Idaho Seniors Build Tiny Home, Gain Skills and Future Jobs
Three McCall seniors spent seven months building a tiny home by hand, turning one project into a job-ready pipeline and a long-term home for a local resident.

Isaac Tatum, Marek Clouser and Easton Allen spent about seven months turning a custom trailer into a finished tiny home in McCall, Idaho, and the payoff went well beyond the build. The house will stay in McCall as a long-term residence for a local resident, making the project both a housing win and a real step into the trades for three high school seniors.
Working through the McCall-Donnelly Community Apprenticeship Program, the students handled nearly every stage themselves. They started with the trailer, then moved through subfloor installation, framing, roofing, siding, insulation, drywall and finish work. That sequence matters in tiny-house terms: this was not a classroom mock-up or a weekend demo, but a full small-scale construction job that asked them to solve the same problems they will face on actual job sites.
Michelle Harris, the MDCAP coordinator, said the build pushed the students to learn more than one trade and to keep their work up to standard under a mentor’s eye. Harris also said the seniors worked late into the evening and gave up weekends and spring break travel to keep the project on schedule. For Tatum, the result was personal as well as practical. He said the project confirmed his desire to pursue a hands-on career after graduation. Clouser said he plans to begin working as an electrical apprentice in McCall after graduation.
The timing gives the project extra weight. McCall-Donnelly High School’s Class of 2026 is set to graduate Saturday, May 30, 2026, at 2 p.m., and the tiny home offers a direct bridge from school to work. The McCall-Donnelly Education Foundation, established in 2006, has helped build that kind of pipeline, and the apprenticeship program has been tied to broader community support through local and regional partners.

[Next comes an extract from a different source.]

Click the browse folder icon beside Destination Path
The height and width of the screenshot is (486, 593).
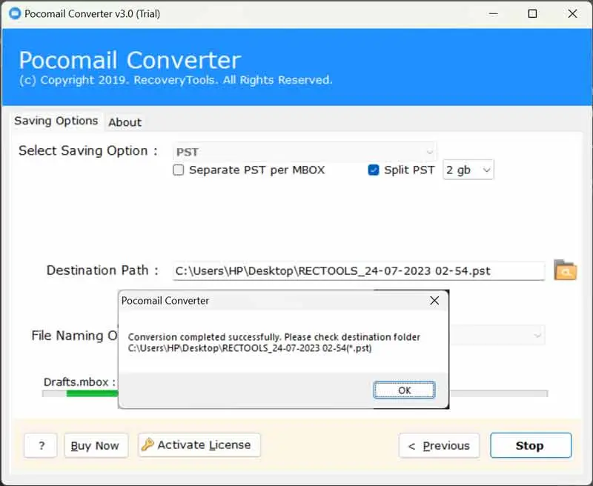click(x=565, y=270)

The housing side is just as stark. McCall’s Local Housing Incentive Program says 73% of the city’s homes, 2,706 out of 3,707, are vacant for most of the year. The city’s housing strategy says the greatest demand comes from the local workforce, while a regional housing needs assessment for Valley County projects a need for roughly 1,191 additional units over the next decade. In a place where workers need homes as much as schools need tradespeople, one finished tiny house can do double duty.
That is what makes this build worth watching. If other rural schools can pair a real housing need with a serious apprenticeship model, a mentor who insists on doing the job right and a local path into work, McCall’s seven-month project looks less like a one-off and more like a blueprint.